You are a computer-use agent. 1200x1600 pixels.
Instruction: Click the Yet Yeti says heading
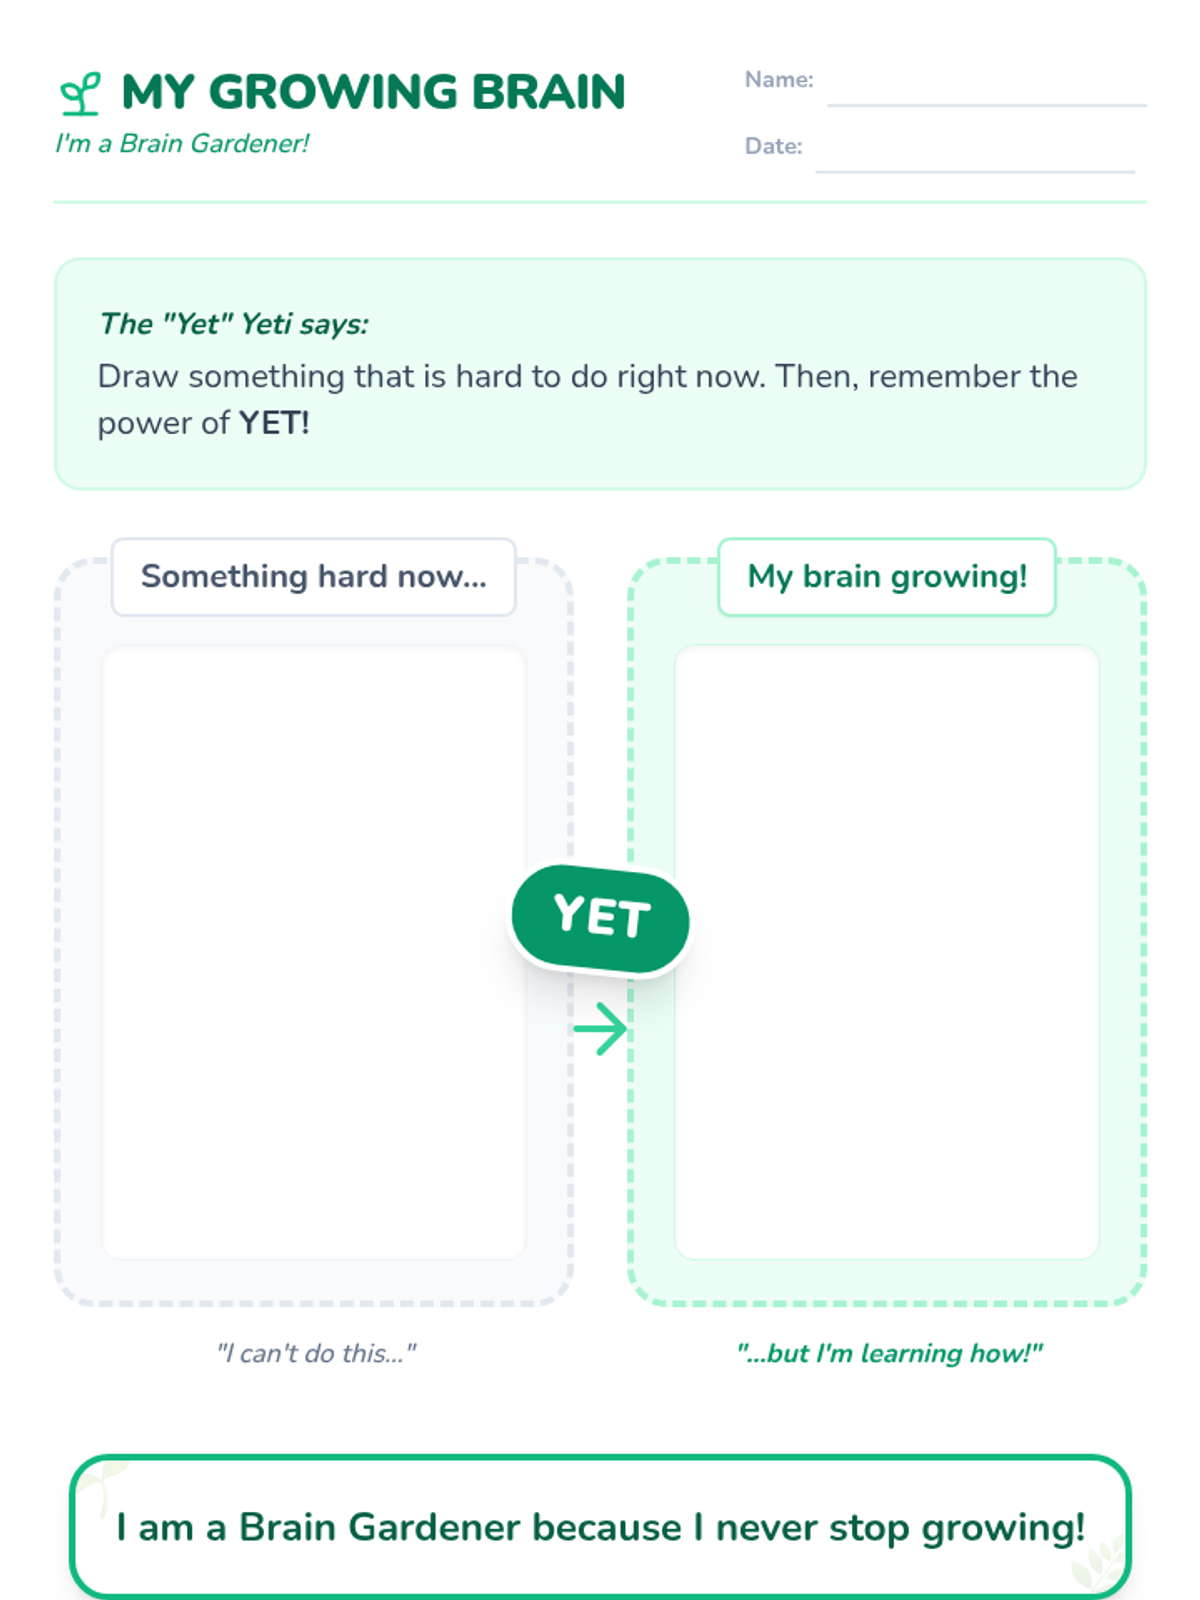click(234, 324)

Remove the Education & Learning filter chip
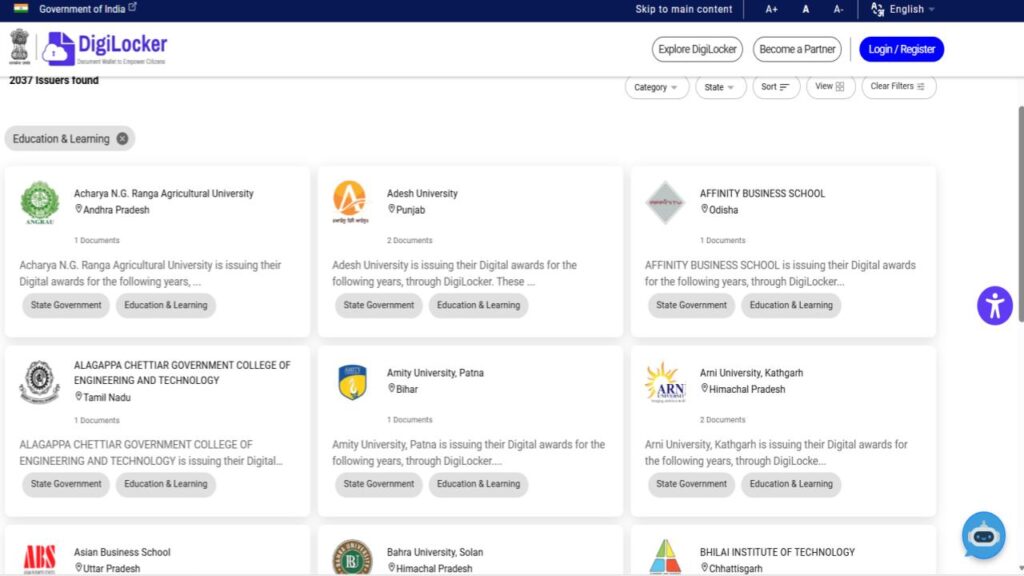point(122,139)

■ Directions for this task: Only the pictures may be dropped; print every record exactly as given.

■ Response for this exercise:
You are a computer-use agent. 1200x1600 pixels.
Instruction: Click the Yet Yeti says heading
click(234, 324)

Remove the Education & Learning filter chip
point(122,139)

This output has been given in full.